- _Work request_
Exact copies of the lines from the start of the records through the line with "pipe screens (174, 1012)" are what the answer must hold; pictures are not part of it.

*-*-*

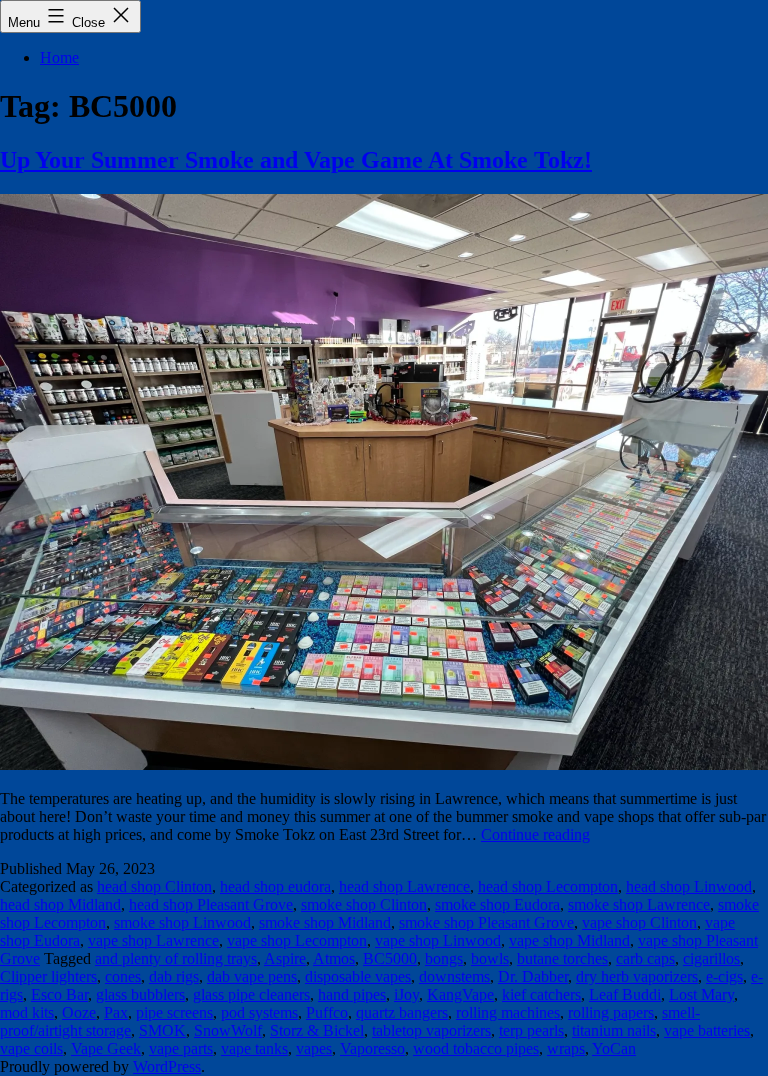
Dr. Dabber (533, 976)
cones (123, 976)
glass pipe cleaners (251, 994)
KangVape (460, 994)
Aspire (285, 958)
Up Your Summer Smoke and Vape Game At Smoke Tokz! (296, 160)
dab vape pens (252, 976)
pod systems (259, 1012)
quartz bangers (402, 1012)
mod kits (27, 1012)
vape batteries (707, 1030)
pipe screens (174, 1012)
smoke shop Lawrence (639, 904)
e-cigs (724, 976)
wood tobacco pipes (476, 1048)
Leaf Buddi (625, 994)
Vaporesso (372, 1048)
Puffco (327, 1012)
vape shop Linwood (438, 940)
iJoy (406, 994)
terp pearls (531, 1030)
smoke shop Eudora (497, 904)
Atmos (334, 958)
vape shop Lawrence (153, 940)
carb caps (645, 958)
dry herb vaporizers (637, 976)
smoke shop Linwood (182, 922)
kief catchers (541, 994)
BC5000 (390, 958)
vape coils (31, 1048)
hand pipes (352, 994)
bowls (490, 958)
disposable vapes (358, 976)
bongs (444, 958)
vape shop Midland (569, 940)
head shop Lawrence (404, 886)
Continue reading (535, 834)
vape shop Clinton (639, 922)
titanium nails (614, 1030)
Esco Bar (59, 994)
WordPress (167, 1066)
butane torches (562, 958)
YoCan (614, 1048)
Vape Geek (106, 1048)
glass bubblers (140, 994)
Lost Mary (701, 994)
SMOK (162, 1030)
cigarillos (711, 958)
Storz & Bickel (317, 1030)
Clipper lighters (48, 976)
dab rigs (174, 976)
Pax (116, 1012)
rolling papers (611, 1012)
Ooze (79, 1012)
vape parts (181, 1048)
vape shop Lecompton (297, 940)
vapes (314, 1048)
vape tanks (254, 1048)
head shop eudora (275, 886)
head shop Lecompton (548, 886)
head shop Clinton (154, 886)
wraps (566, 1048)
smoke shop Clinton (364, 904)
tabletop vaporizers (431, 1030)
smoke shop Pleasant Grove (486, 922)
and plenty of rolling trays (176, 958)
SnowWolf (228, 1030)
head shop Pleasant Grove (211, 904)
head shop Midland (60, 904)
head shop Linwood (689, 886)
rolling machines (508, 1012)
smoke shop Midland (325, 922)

*-*-*

- _Solution_
Dr. Dabber (533, 976)
cones (123, 976)
glass pipe cleaners (251, 994)
KangVape (460, 994)
Aspire (285, 958)
Up Your Summer Smoke and Vape Game At Smoke Tokz! (296, 160)
dab vape pens (252, 976)
pod systems (259, 1012)
quartz bangers (402, 1012)
mod kits (27, 1012)
vape batteries (707, 1030)
pipe screens (174, 1012)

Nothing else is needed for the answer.